Desde sus primeros minutos, Exile provoca una extraña sensación de desazón. Un hombre común, aparentemente un profesional de clase media avanza por la calle donde se ubica su vivienda de zona residencial en Alemania. La cámara le sigue a partir de un travelling lateral en primerísimo primer plano de movimiento brusco e inquietante, potenciado por un score que aparece y desaparece  de manera abrupta, algo que se repetirá a lo largo de todo el metraje y que sirve de preaviso de los bruscos e inesperados virajes tonales y argumentales del largometraje. Un score que sirve como elemento tanto diegético como extradiegético para representar, a partir del paisaje sonoro del filme, el interior de un personaje profundamente hermético.

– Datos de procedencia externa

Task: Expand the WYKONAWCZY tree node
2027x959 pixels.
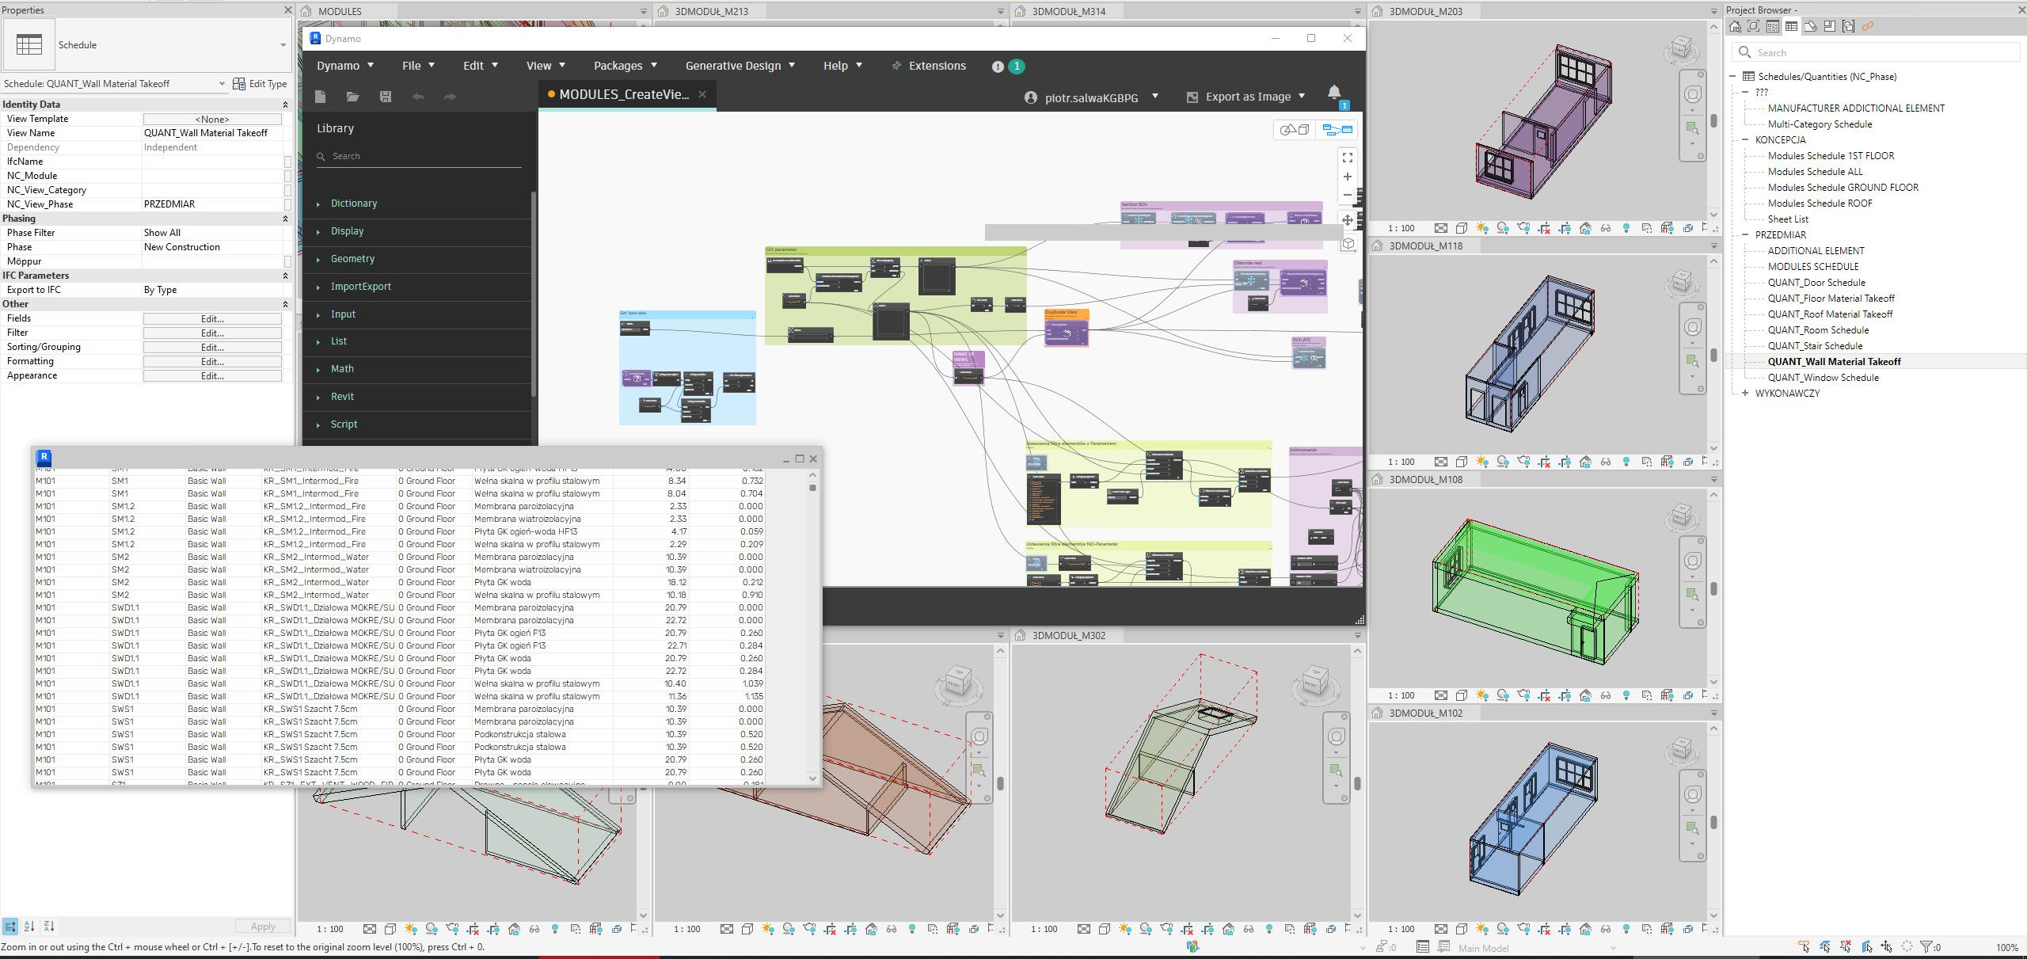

Un exiliado kosovar afincado en Alemania sugestionado por la sensación de que sufre bullying tanto en su entorno profesional como personal.

Pero la puesta en escena de Visar Morina va introduciendo subrepticiamente pequeños detalles que dejan entrever que Xhafer, el ingeniero químico protagonista de la cinta esconde mucho más detrás de esa apariencia de normalidad. Casi un sosias del Fred Madison de Carretera perdida, que arrastra tras de si el horror del trauma de su pasado en Kosovo, incapaz de pertenecer al mismo plano de existencia que sus compañeros de trabajo o la familia aparentemente idílica que ha construido a su alrededor. En su entorno laboral, una nube de oscuridad acompaña todos y cada uno de los planos en los que el personaje hace acto de presencia, sobreexponiendo el objetivo a sus compañeros de oficina como si la toxicidad del interior de Xhafer solo permita al espectador ver lo real a partir de su mirada disociada. Una atmósfera lugubre que va creciendo exponencialmente a medida que la cinta avanza y que desemboca en la oscuridad impenetrable que acaba intoxicando la otra localización de la película: su entorno familiar. Un entorno familiar que lenta pero progresivamente va anegándose inexorablemente hacia el lado de las tinieblas y que comparte con trabajos recientes como Favolacce -ganadora de la Palmera de Oro en la pasada Mostra de Valencia- la capacidad de infectar el Ikea way of life de la burguesía del siglo XXI, a partir de la paulatina pero imparable descomposición de los hasta entonces brillantes y pulidas superficies exteriores.